UNITED NATIONS (Reuters) - An Iranian of the Bahai faith has died in his jail cell of unknown causes, 10 years after being imprisoned by Tehran for abandoning Islam, the Bahai International Community said on Monday.

Zabihollah Mahrami, 59, had been sentenced to death by Iran's Revolutionary Court in January 1996, but the sentence was later commuted to life in prison following an international outcry.

"His death comes amidst ominous signs that a new wave of persecutions has begin" in Iran, the group's UN office said in a statement. At least 59 Bahais have been arrested, detained or imprisoned so far this year, up sharply from the last several years, it said.

The Bahai faith, an offshoot of Islam, originated in Iran 150 years ago. It claims five million members in 191 countries world-wide, including thousands in Iran where it is officially considered "a misleading and wayward sect."

Mahrami died in his cell last Thursday in a government prison in Yazd, where he had been forced to perform arduous physical labor and was the regular target of death threats, said Bani Dugal, Bahia's principal representative to the United Nations. She did not say where her information came from.

"In this light there should be no doubt that the Iranian authorities bear manifest responsibility for the death of this innocent man, whose only crime was his belief in the Bahai faith," Dugal said.

Mahrami was a civil servant who, like many other Bahais, lost his job following Iran's 1979 revolution. More than 200 Iranian Bahais have been killed and hundreds more imprisoned since 1978, the group said.

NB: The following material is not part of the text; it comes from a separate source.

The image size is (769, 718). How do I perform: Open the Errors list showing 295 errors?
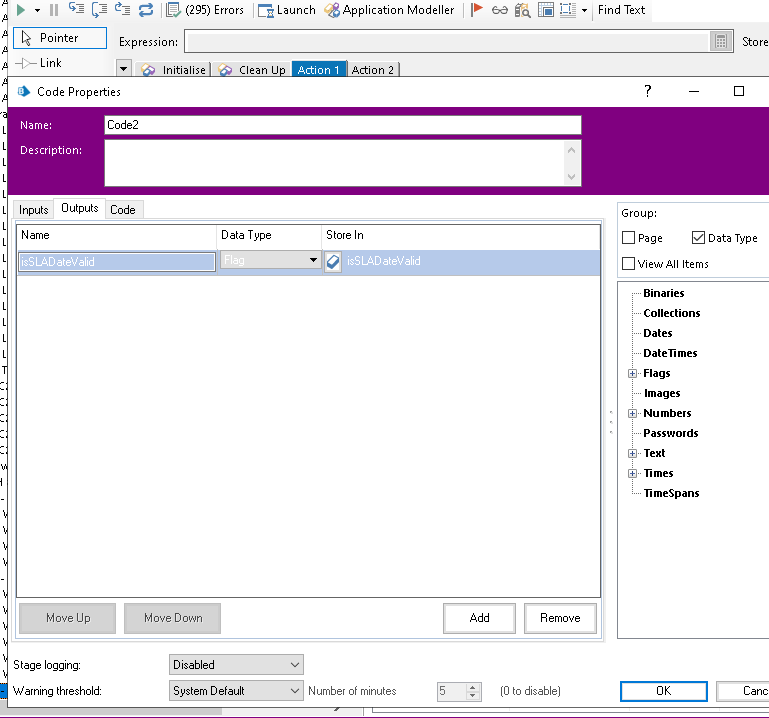(205, 10)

He was earning a living installing Venetian blinds when arrested in 1995 on charges of "apostasy," a term used in Iran to denote abandoning Islam.

He was sentenced to death in January 1996, triggering protests from the European Parliament and numerous governments including Australia, Brazil, Canada, France, Germany, Britain and the United States.

Iranian officials later said he had been sentenced to death for spying for Israel rather than following the Bahai faith. His death sentence was in any case quietly dropped in 1999.